The interesting aspect of this matter, is that none of the assessments, which had been issued on the vendor, made any reference to these penalties, nor had the vendor received any other correspondence, which explained the basis for these penalties.

The only reference to these penalties, was found in the vendor’s account, as recorded in Sars accounting system, which was available on e-filing. While this account reflected the various penalties, it failed to offer any explanation for the basis on which Sars had levied them.
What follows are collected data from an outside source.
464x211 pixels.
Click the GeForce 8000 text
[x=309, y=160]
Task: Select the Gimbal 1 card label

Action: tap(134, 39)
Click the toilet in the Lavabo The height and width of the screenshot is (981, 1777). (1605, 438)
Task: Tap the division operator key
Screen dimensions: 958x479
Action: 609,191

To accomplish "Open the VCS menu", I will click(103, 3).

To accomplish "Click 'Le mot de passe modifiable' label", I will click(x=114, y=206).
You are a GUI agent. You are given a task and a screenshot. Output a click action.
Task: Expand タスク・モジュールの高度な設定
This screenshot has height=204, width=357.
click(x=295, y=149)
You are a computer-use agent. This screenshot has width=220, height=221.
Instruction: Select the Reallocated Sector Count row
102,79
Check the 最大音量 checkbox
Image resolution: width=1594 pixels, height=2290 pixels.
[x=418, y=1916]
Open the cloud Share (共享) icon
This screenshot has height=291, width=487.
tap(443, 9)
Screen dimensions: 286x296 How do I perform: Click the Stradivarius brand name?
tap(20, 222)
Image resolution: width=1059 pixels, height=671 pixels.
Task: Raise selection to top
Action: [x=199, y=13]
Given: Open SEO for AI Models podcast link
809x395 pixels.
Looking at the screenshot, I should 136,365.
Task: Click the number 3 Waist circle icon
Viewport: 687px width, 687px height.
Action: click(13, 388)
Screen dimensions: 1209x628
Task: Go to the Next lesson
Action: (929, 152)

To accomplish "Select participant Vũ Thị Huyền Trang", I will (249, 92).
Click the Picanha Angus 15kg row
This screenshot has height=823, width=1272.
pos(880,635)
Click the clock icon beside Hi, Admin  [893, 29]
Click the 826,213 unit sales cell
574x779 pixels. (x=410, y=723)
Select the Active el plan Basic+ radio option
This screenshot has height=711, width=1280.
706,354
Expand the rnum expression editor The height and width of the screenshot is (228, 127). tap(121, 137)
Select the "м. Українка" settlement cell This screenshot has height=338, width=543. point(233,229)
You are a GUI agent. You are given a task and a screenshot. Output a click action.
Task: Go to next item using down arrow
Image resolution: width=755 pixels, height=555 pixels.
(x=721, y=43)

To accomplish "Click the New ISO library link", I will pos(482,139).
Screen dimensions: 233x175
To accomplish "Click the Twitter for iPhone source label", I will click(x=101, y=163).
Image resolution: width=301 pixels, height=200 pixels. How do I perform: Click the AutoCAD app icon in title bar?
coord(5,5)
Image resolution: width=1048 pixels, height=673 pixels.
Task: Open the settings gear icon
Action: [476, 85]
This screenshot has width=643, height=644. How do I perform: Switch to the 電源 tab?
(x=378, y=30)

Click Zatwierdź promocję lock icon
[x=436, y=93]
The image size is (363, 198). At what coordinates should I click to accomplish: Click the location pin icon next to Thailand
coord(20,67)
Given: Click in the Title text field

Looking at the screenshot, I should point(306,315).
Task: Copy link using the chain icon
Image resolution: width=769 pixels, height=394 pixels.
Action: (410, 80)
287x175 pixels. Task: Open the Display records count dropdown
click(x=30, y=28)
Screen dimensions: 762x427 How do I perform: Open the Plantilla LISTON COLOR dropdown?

However, by examining the various entries for the relevant tax periods, in which the penalties had been levied, it became apparent that Sars had levied penalties, as a result of the vendor’s failure to pay the VAT, which was due in terms of the relevant VAT returns, within the prescribed time period.

The vendor’s explanation was that he accepted that he was entitled to set off those liabilities, against the various tax credits, which were reflected in his tax returns, for other tax periods.

The law

If Sars is satisfied that an amount of tax was not paid, as and when required under the Act, Sars must, in addition to any other ‘penalty’ or interest for which a person may be liable, impose a ‘penalty’ equal to the percentage of the amount of unpaid tax as prescribed in the Act
(s 213 of the Act).

This penalty is imposed by way of a penalty assessment, which assessment must be delivered to the taxpayer and which notice must include the following information:

‘(a) the non-compliance in respect of which the penalty is assessed and its duration;

(b) the amount of the “penalty” imposed;

(c) the date for paying the “penalty”;

(d) the automatic increase of the “penalty”; and

(e) a summary of procedures for requesting remittance of the “penalty”’
(s 214(1) of the Act).

‘(2) A “penalty” is due upon assessment and must be paid –

(a) on or before the date for payment stated in the notice of the “penalty assessment”; or

(b) where the “penalty assessment” is made together with an assessment for tax, on or before the deadline for payment stated in the notice of the assessment for tax’ (s 214(2) of the Act).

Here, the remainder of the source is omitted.